Ontology Context Mode¶

selected_single_ontology (default): LLM picks one catalog ontology per content unit; no vector store required.
selected_vector_search_ontology: hybrid vector retrieval + induced subgraph; requires QDRANT_URI or LANCEDB_ENABLED=true plus embedding settings.
fixed_single_ontology: pin one catalog ontology_id via ONTOLOGY_CONTEXT_FIXED_ONTOLOGY_ID.

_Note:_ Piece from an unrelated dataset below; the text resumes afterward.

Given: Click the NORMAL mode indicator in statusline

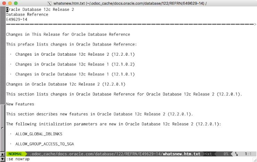Looking at the screenshot, I should tap(15, 154).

If vector mode is requested while no vector backend is available, the API returns 409 with error_code: VECTOR_STORE_UNAVAILABLE.

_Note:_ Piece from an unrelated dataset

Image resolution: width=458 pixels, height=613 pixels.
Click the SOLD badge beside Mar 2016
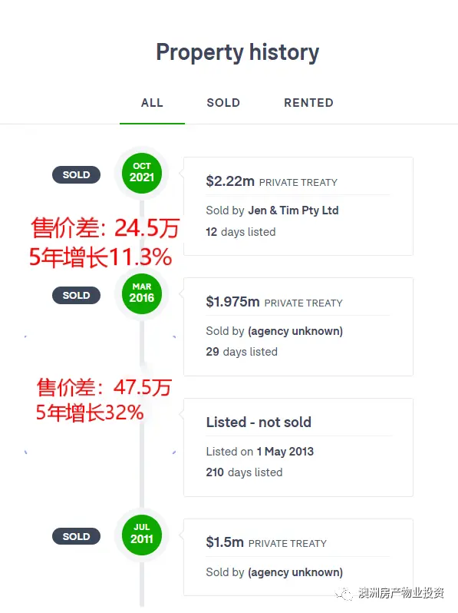[76, 295]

Details: Ontology Context.

Usage¶

from ontocast.config import Config

config = Config()
tool_config = config.get_tool_config()

print(config.server.port)
print(config.server.max_visits_per_node)
print(tool_config.llm_config.provider)
print(tool_config.path_config.cache_dir)

Graph Matching API¶

Entity alignment and evaluation endpoints are documented in API Endpoints.

Validation Notes¶

LLM_PROVIDER=openai, anthropic, or google requires LLM_API_KEY.
LLM_MODEL_NAME must match the selected provider family.
MAX_VISITS is supported as an alias for max_visits_per_node.
RECURSION_LIMIT was renamed to BASE_RECURSION_LIMIT.
WEB_SEARCH_ALLOWED_DOMAINS and WEB_SEARCH_BLOCKED_DOMAINS accept comma-separated values.
LLM_CACHE_ENABLED and LLM_CACHE_READ_ONLY control disk cache read/write behavior.
LLM_MAX_INFLIGHT must be ≥ 1; MAX_CONCURRENT_PROCESSES must be ≥ 1 when set.

Recommended Workflow¶

Copy .env.example to .env.
Fill in LLM credentials and backend settings.
Start with defaults for chunking, search, and aggregation.
Tune only after inspecting extraction quality and runtime.